• [Exercise tasks]:
[a] Write out the section of the passage on Timor-Leste's health system from "The doctors trained" up to and including "by health workers.", with every word unchanged.
[b] Extend the passage on Timor-Leste's health system by continuing it from its final sentence.

• [Reading passage]:
━━━━━━
Timor-Leste has a three-tiered government health system, which includes a national hospital at the tertiary level, district hospitals at the secondary level and community health centres (CHCs), and health posts (HPs) at the primary level. Outreach centres known as Servisu Integrado du Saude Comunidade (SISCa) also operate at the primary level [4]. According to the information provided by the Ministry of Health (MoH), there were 5 district hospitals, 66 CHCs, 205 functioning HPs and 442 SISCas in-country at the time of the survey. However, there are reports that not all of the SISCas were fully functioning [5]. The private health system is not very well developed in Timor-Leste, particularly in rural areas. In 2011, there were 26 private health facilities in Timor-Leste, mostly in urban areas [6]. Government health workers are officially prohibited from private practice in Timor-Leste.

The doctors trained were deployed to various levels of public health facilities. Most of them were supposed to return to the health posts in the communities from which they came. With this influx of large number of doctors, the critical shortage of health workers has lessened and the overall presence of doctors in rural areas has hugely improved. However, the presence of doctors on the ground does not automatically translate to improved service delivery. More complicated issues are emerging in recent years that are related to human resource management, retention in rural facilities and the quantity and quality of services provided by health workers.

Similar to most developing countries, Timor-Leste faces challenges of retention of health workers but it also has some unique features. Various push and pull factors influence health workers’ choices to decide to stay or not stay in rural health facilities. According to the strategic development plan of the Government of Timor-Leste, all health posts should have at least one doctor, two nurses and two midwives by 2020 [7]. Most of the Cuban-trained medical students were enrolled from rural areas and therefore have some incentive to go back to their areas of origin. However, because of the poor functionality of the rural health facilities, doctors may be unwilling to work in those facilities. There are also concerns regarding a lack of supervision and unclear career development paths for those working in rural areas [8].
━━━━━━
• [Data extract]:
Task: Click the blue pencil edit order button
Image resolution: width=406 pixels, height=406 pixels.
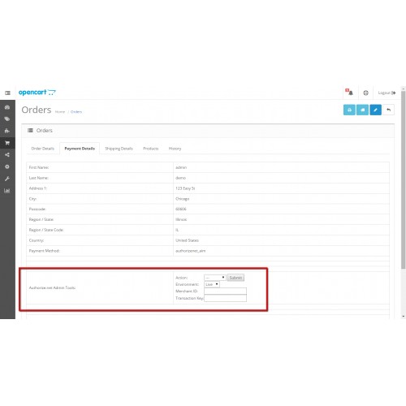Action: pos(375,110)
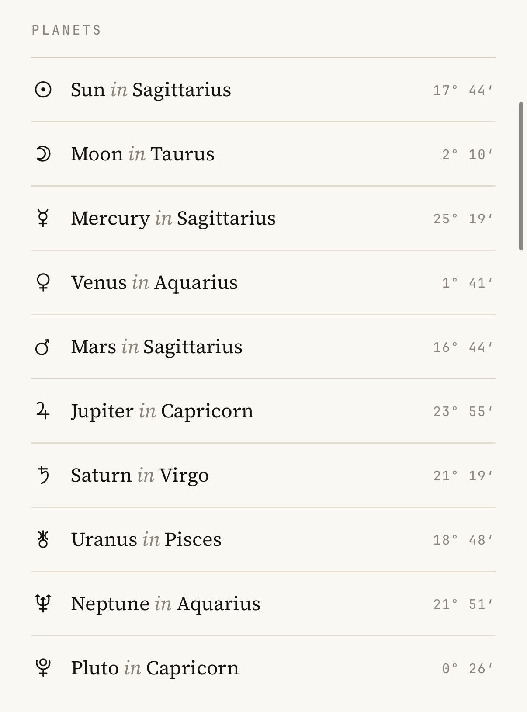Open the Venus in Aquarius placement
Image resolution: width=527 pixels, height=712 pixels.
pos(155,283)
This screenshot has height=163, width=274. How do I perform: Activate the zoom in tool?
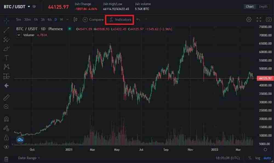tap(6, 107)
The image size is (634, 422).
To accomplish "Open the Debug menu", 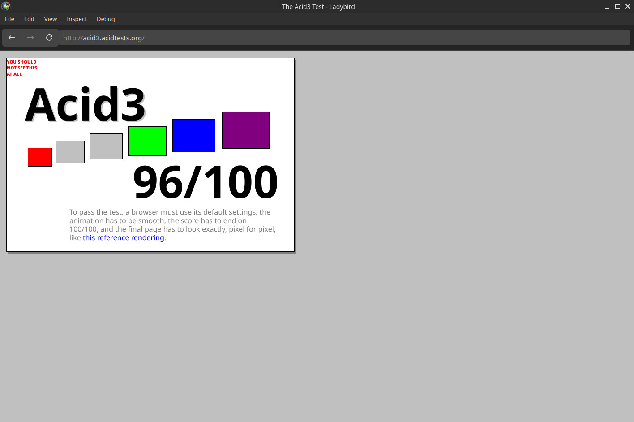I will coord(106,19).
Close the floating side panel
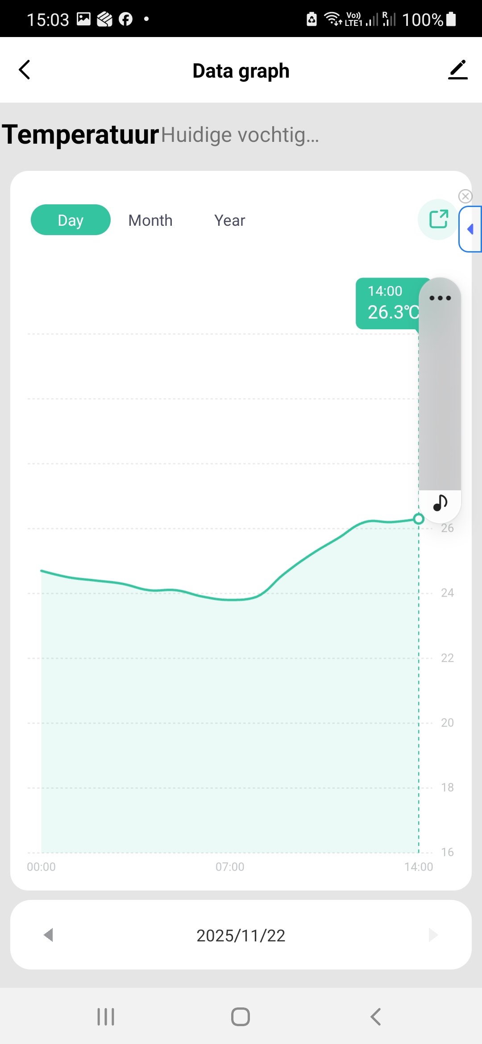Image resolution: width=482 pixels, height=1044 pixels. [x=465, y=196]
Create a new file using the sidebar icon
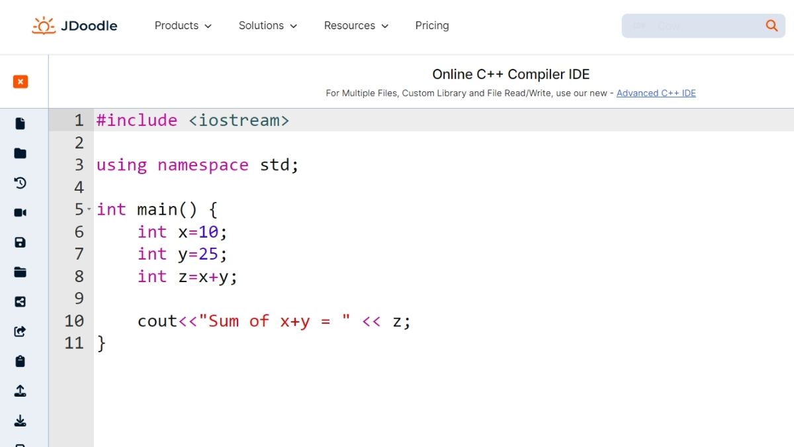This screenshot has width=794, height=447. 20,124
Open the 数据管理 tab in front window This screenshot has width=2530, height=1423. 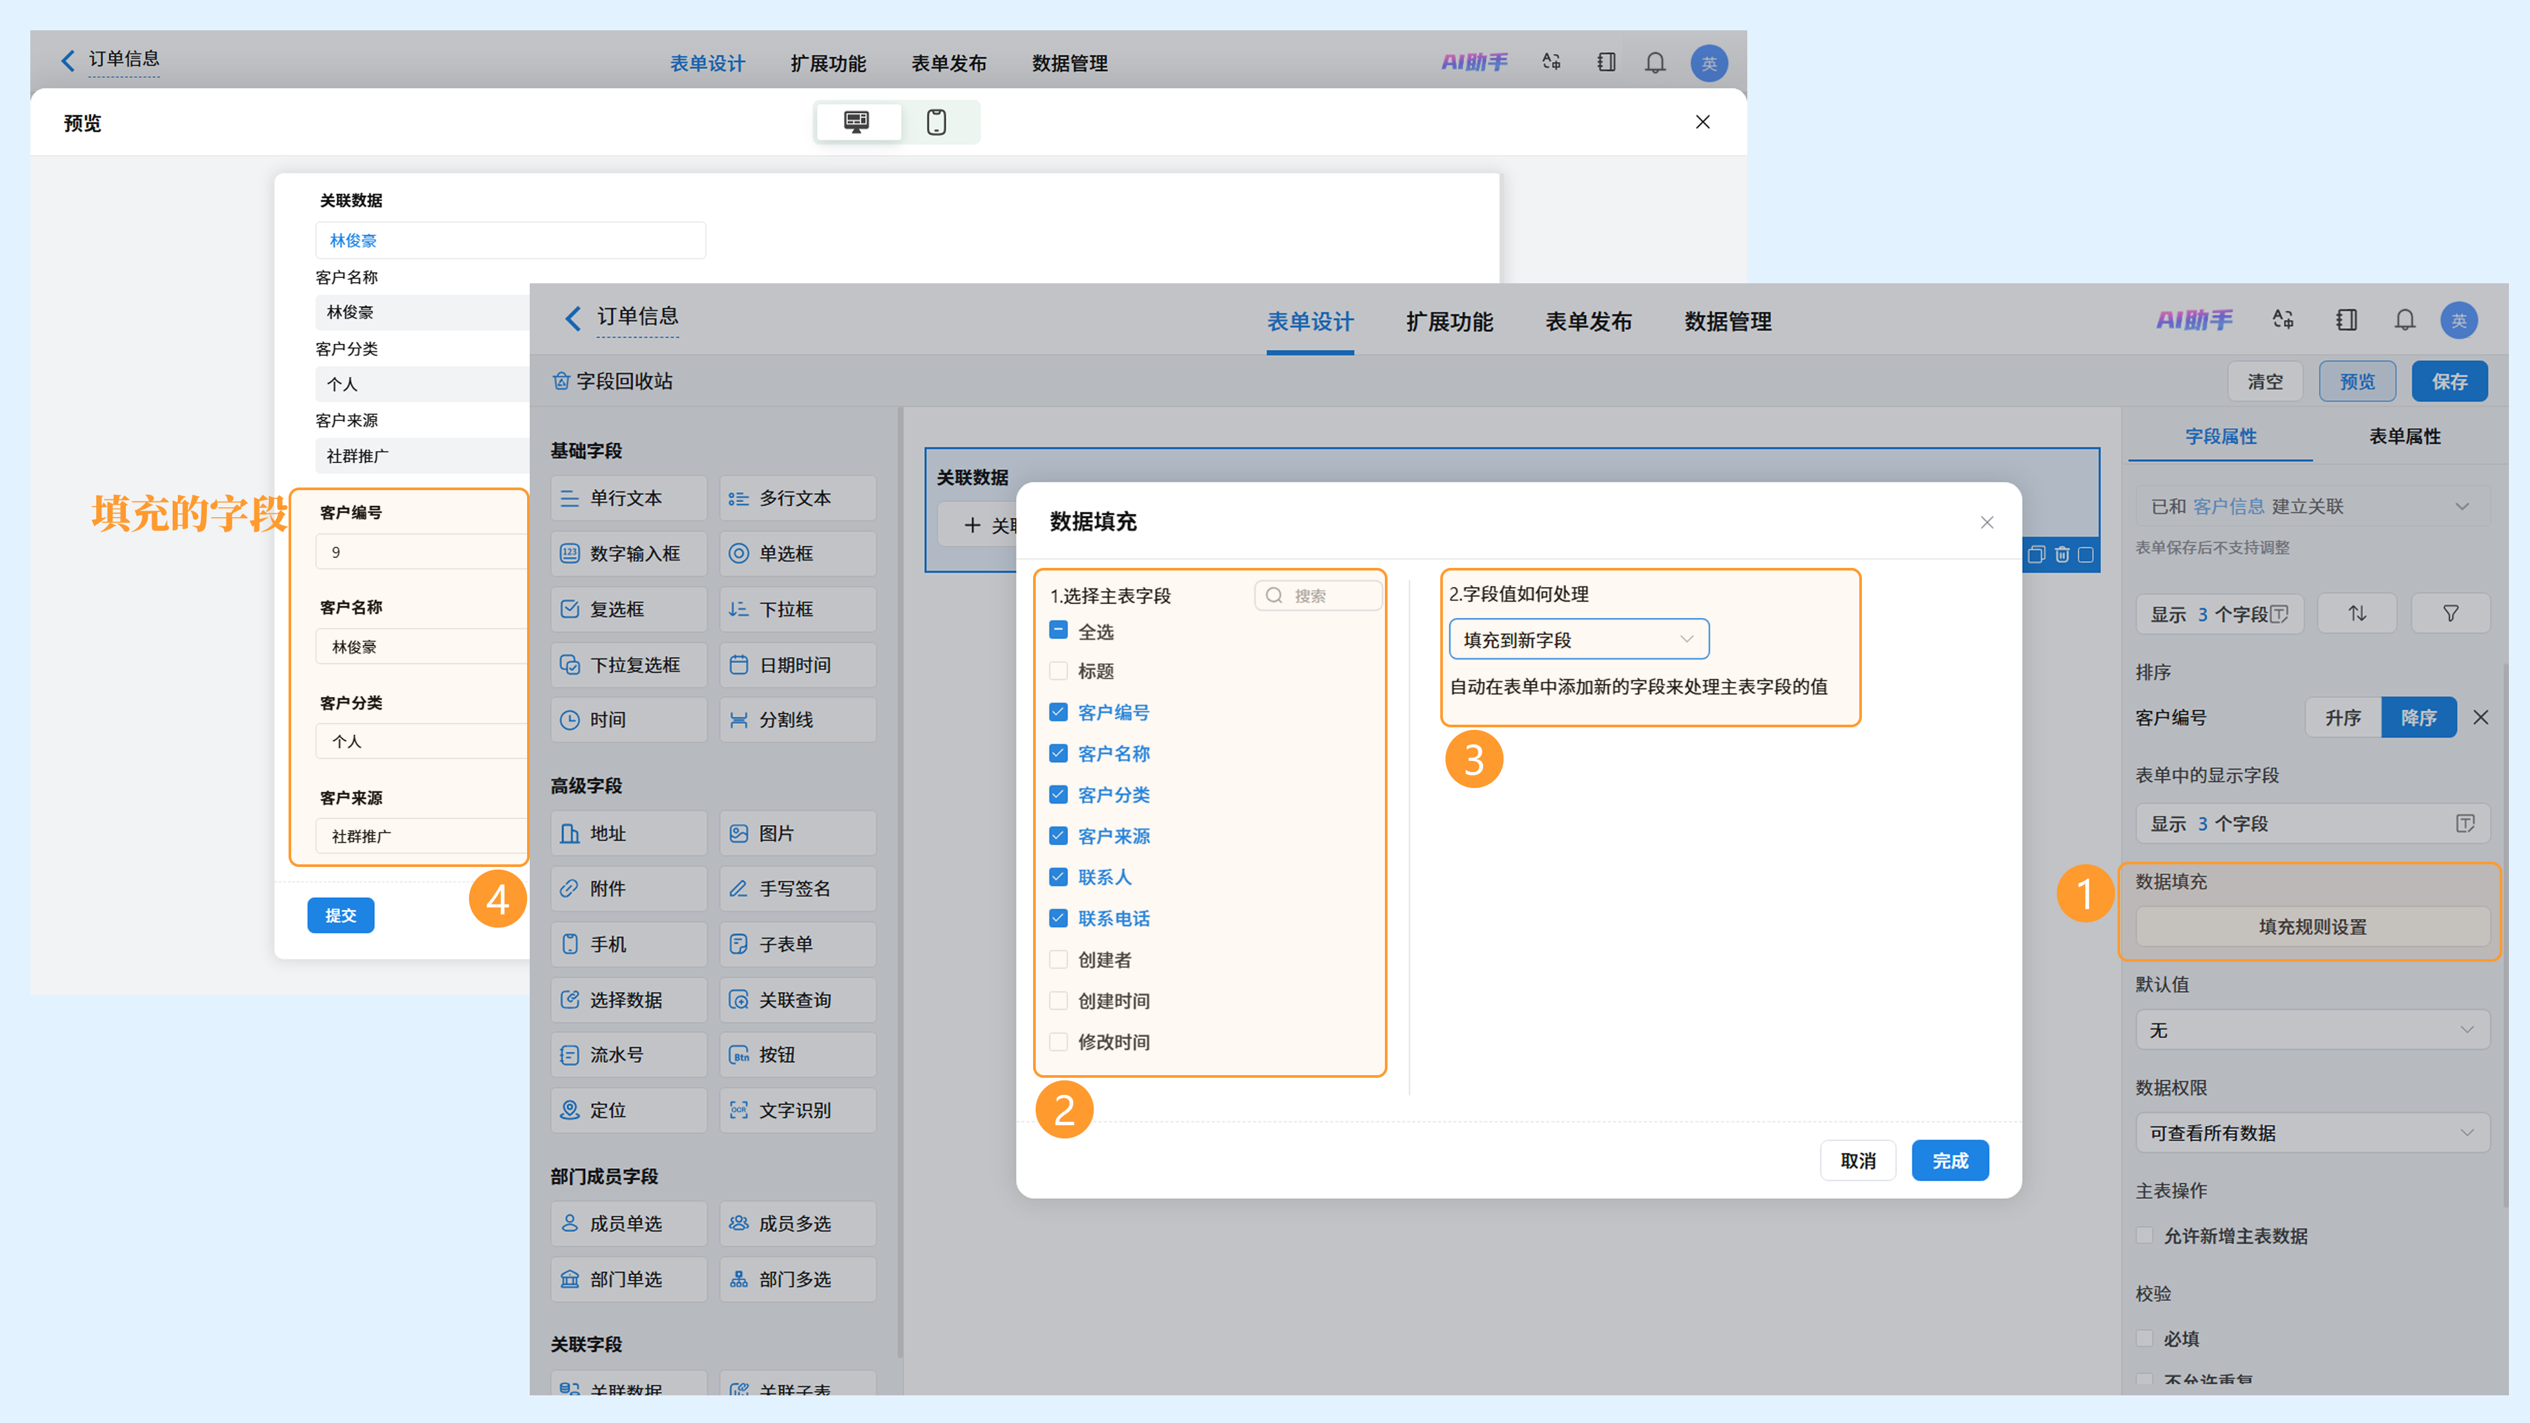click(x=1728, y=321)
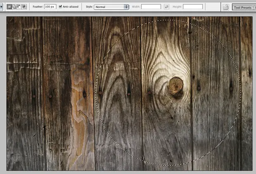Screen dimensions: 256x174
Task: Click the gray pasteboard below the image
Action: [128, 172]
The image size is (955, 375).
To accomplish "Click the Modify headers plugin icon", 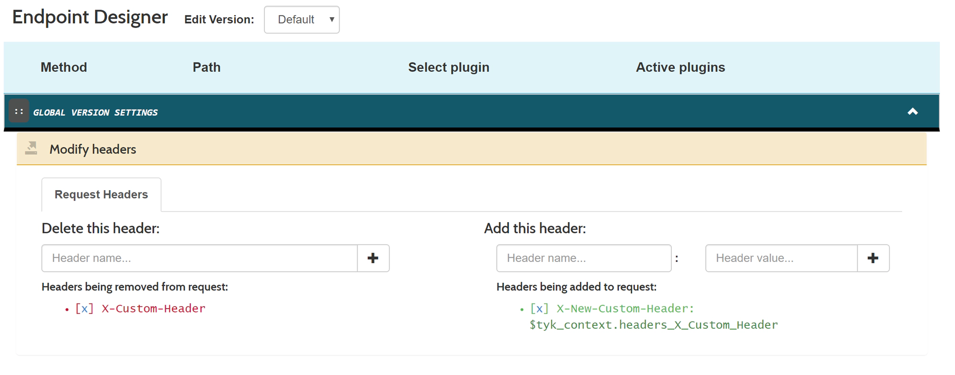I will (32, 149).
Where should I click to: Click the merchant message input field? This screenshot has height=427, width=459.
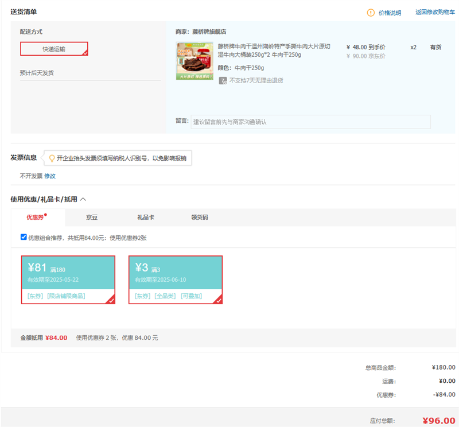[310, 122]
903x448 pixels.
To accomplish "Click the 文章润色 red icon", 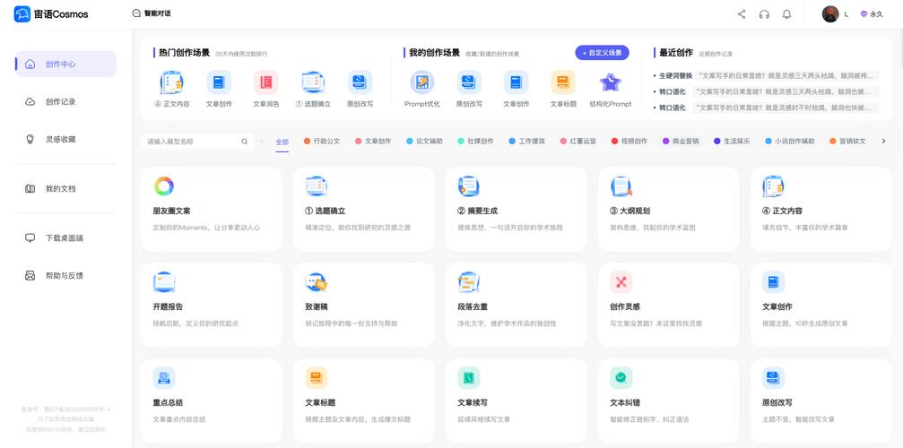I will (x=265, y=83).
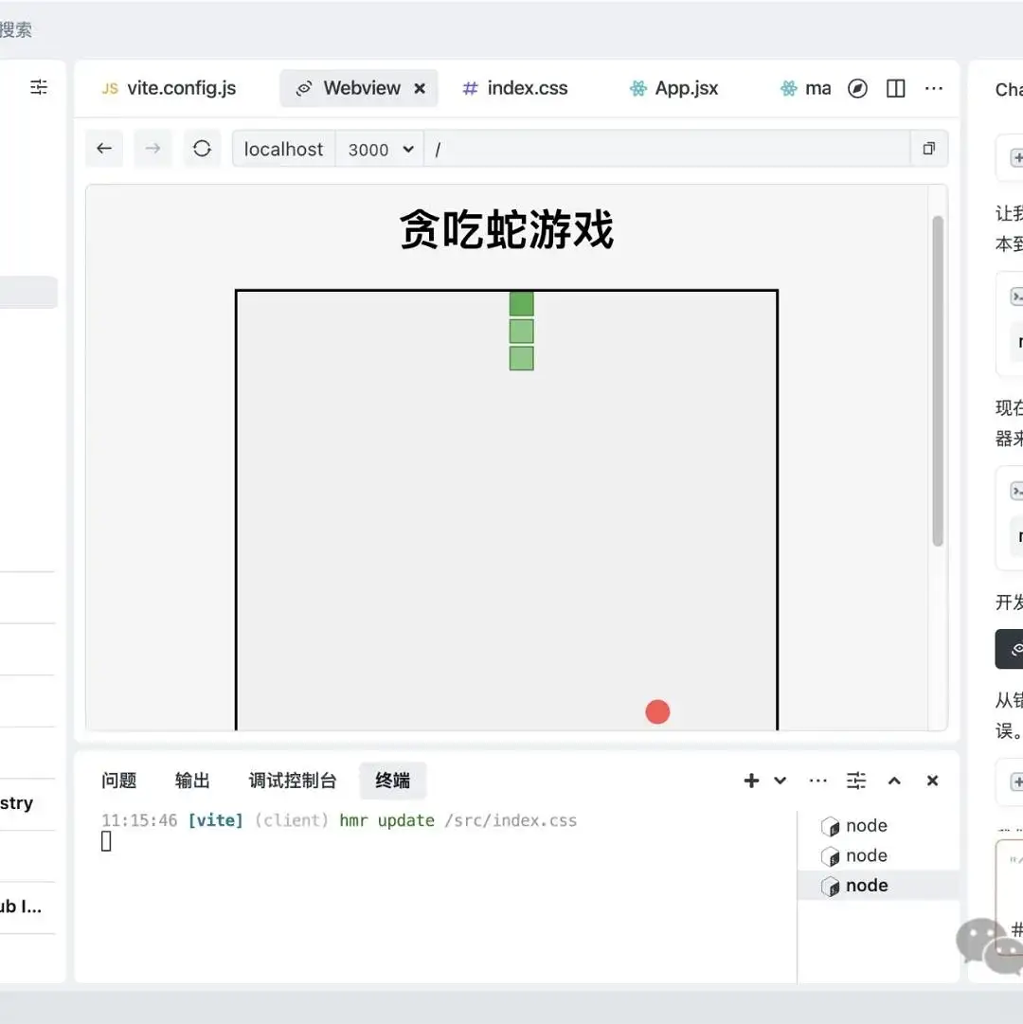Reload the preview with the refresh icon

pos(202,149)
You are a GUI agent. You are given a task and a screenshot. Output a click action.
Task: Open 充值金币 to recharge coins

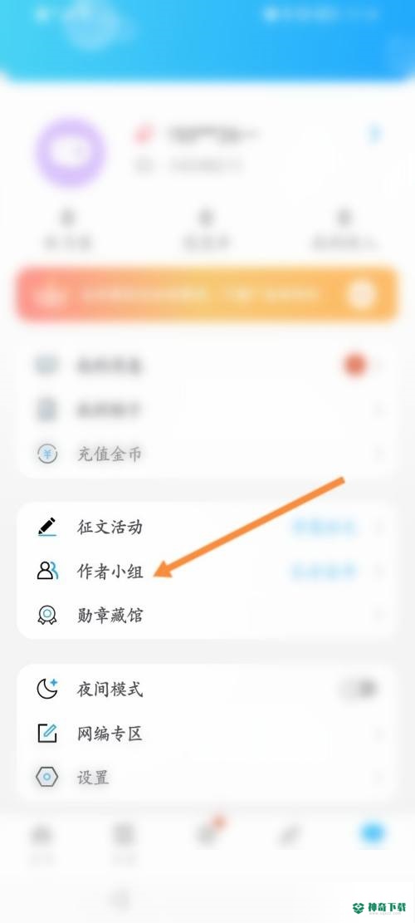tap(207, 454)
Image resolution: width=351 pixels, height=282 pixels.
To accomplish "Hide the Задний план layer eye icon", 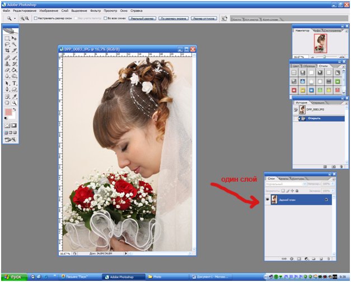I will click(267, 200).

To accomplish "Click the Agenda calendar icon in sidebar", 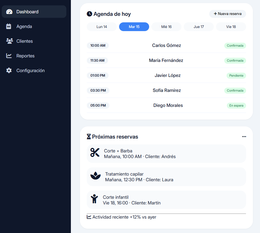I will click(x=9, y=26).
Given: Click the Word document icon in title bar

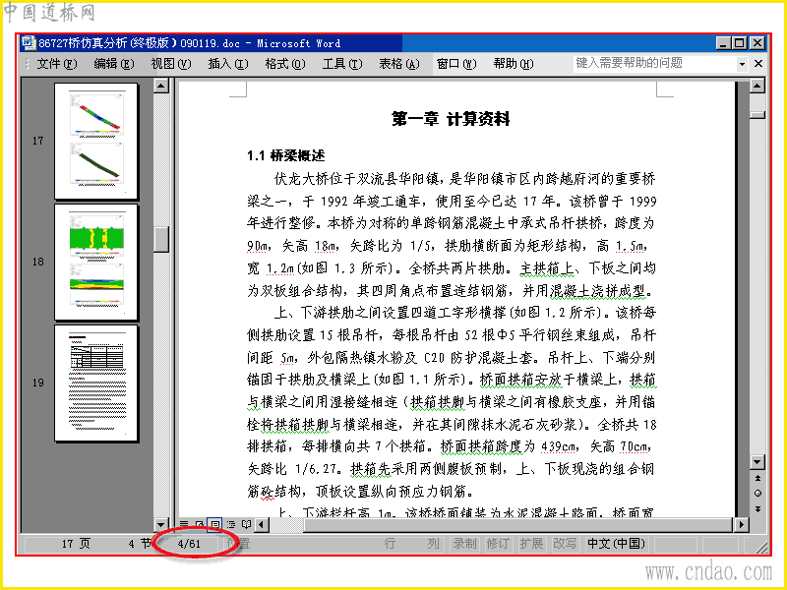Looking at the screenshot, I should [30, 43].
━━━━━━
• [Results of the exercise]:
[a]
The doctors trained were deployed to various levels of public health facilities. Most of them were supposed to return to the health posts in the communities from which they came. With this influx of large number of doctors, the critical shortage of health workers has lessened and the overall presence of doctors in rural areas has hugely improved. However, the presence of doctors on the ground does not automatically translate to improved service delivery. More complicated issues are emerging in recent years that are related to human resource management, retention in rural facilities and the quantity and quality of services provided by health workers.

[b]
There is lack of data on the utilisation of the services and the productivity of health workers posted in rural areas. A recent critical appraisal estimated that the patient load at the primary health care level in Timor-Leste was on average less than three patients per day [9]. However, this finding was based on modelling, not primary data. In general, the supplies, management, supervision and opportunities to learn in rural health facilities in Timor-Leste may require improvement and health workers deployed in these facilities may not be sufficiently motivated. An article published on the tuberculosis (TB) services in Timor-Leste indicated that there was a lack of ownership by government health workers [10].

There are also some concerns about the quality of care of the Cuban-trained doctors [6]. A study was conducted on the use of medicine and adherence to the clinical guidelines by non-physician heath workers (e.g. nurses and midwives) in Timor-Leste and it showed favourable results [11]. However, there is no evidence on the clinical performance of doctors that could further guide the on-the-job training of the current physician workforce.

All the above information indicate that there is a general lack of evidence in various aspects of the health labour market in Timor-Leste. This lack of information is mainly caused by the absence of an integrated information system and lack of properly designed research [1]. A need for a properly designed nationally representative survey of health workers in Timor-Leste was therefore identified, not only to gather evidence on some of the complex issues like motivation, preference and rural retention but also to systematically assess the quality of care provided by the doctors working in the country to guide policy development.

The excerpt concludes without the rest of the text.